## What to produce:
With the pictures removed, please write out every line below exactly as given.
-- Data under study follows --
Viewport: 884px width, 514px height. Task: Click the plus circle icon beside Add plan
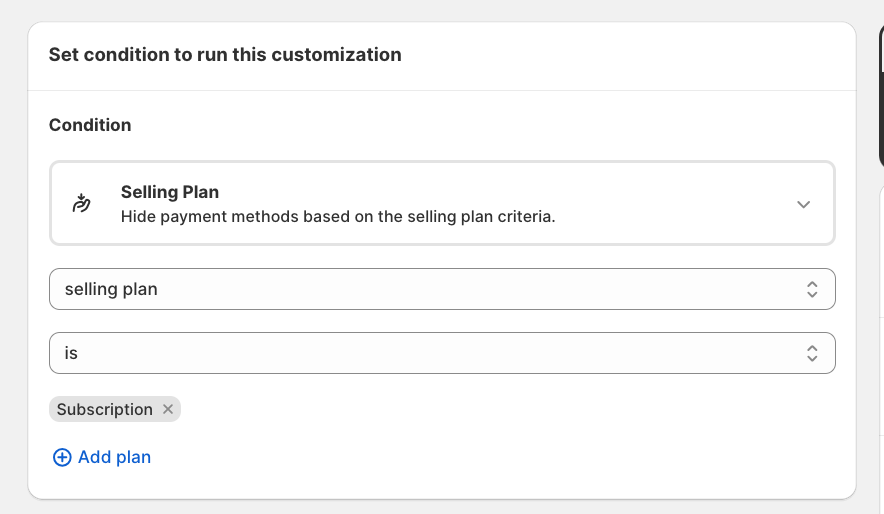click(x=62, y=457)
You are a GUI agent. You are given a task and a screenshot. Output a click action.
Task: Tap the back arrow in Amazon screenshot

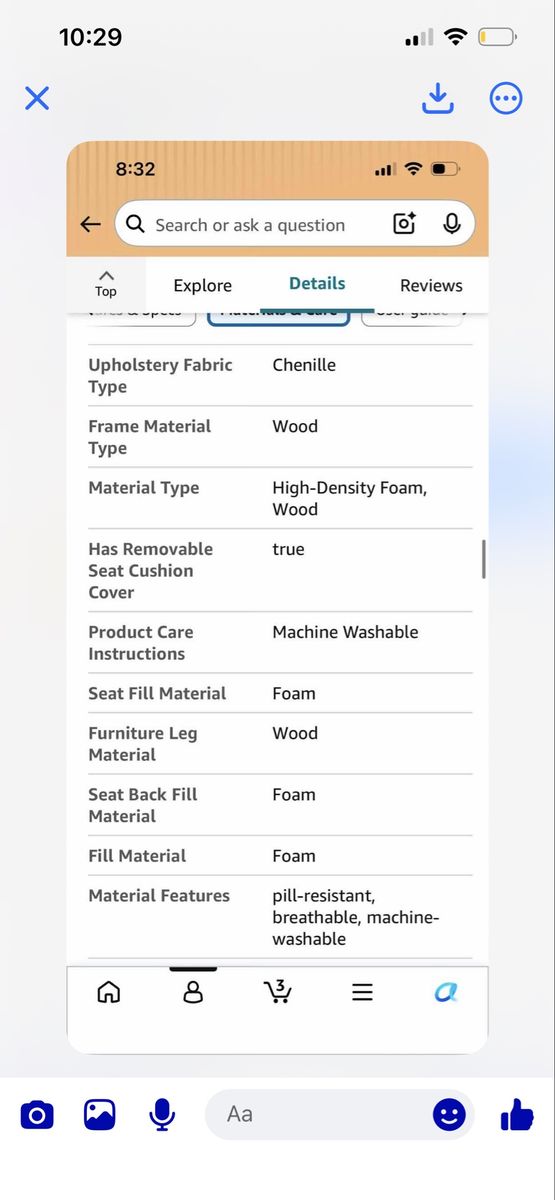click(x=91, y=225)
-- Data under study concluded --
## Problem solution:
Viewport: 884px width, 514px height. Task: Click the plus circle icon beside Add plan
click(x=62, y=457)
You are a GUI agent. You are given a task and a screenshot. Output a click action.
Task: Tap the back arrow in Amazon screenshot

click(x=91, y=225)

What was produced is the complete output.